Produce a copy of every line in the records that holds the string "Image".

........

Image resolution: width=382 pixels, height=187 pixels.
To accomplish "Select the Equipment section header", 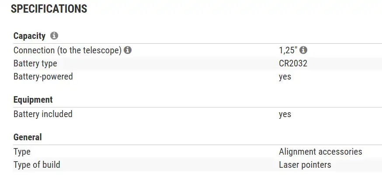I will (33, 100).
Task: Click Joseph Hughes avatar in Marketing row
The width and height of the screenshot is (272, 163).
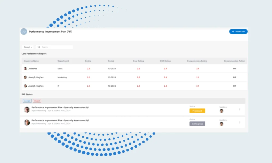Action: click(25, 77)
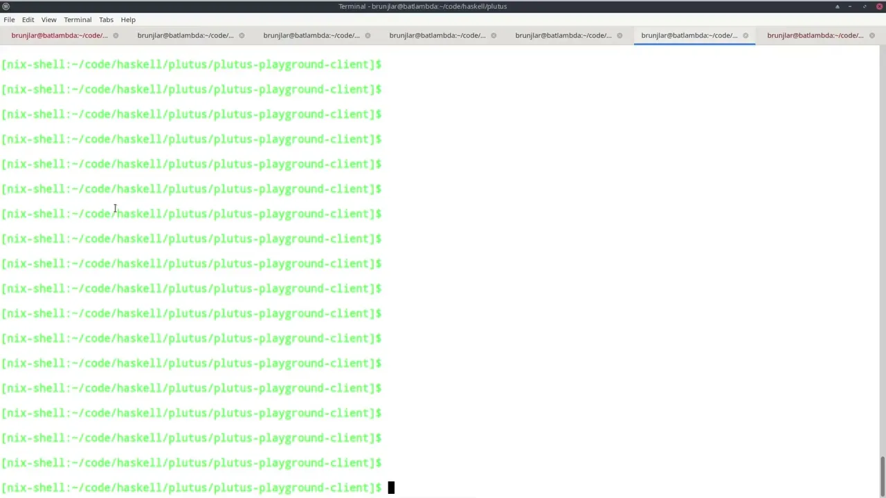Open the Edit menu
The height and width of the screenshot is (498, 886).
pos(28,19)
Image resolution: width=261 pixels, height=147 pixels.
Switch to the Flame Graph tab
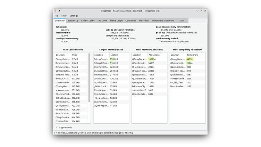(x=116, y=21)
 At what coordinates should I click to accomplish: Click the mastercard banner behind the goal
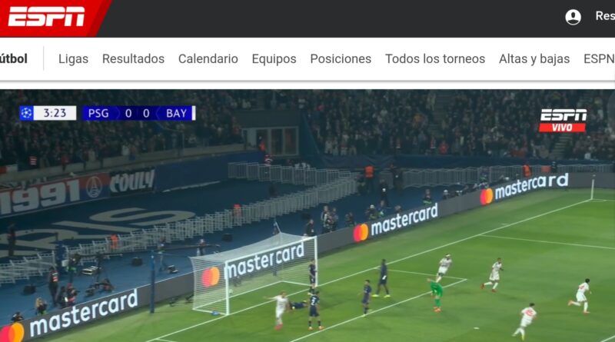point(253,265)
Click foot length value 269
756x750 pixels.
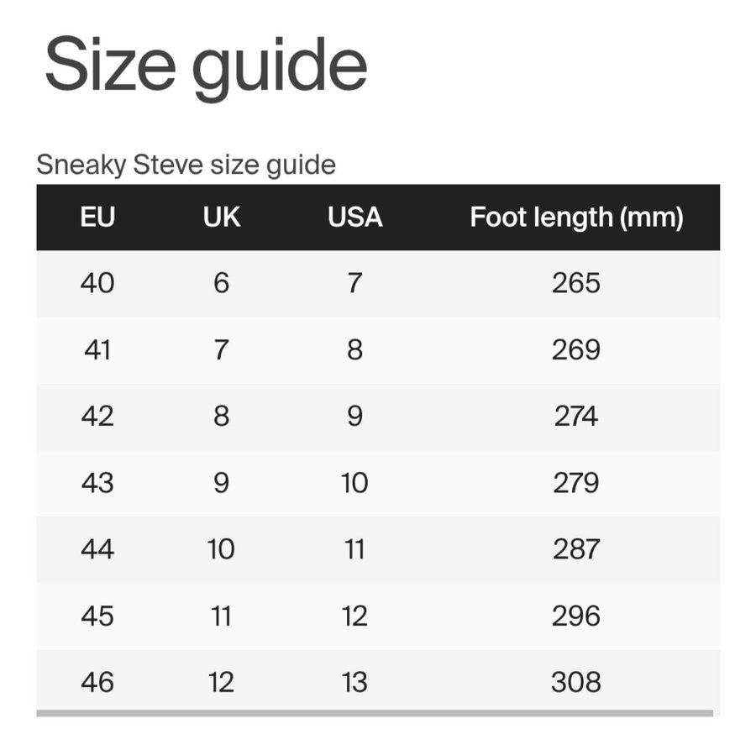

........

OUTPUT OF THE EXERCISE:
Image resolution: width=382 pixels, height=187 pixels.
Image resolution: width=261 pixels, height=147 pixels.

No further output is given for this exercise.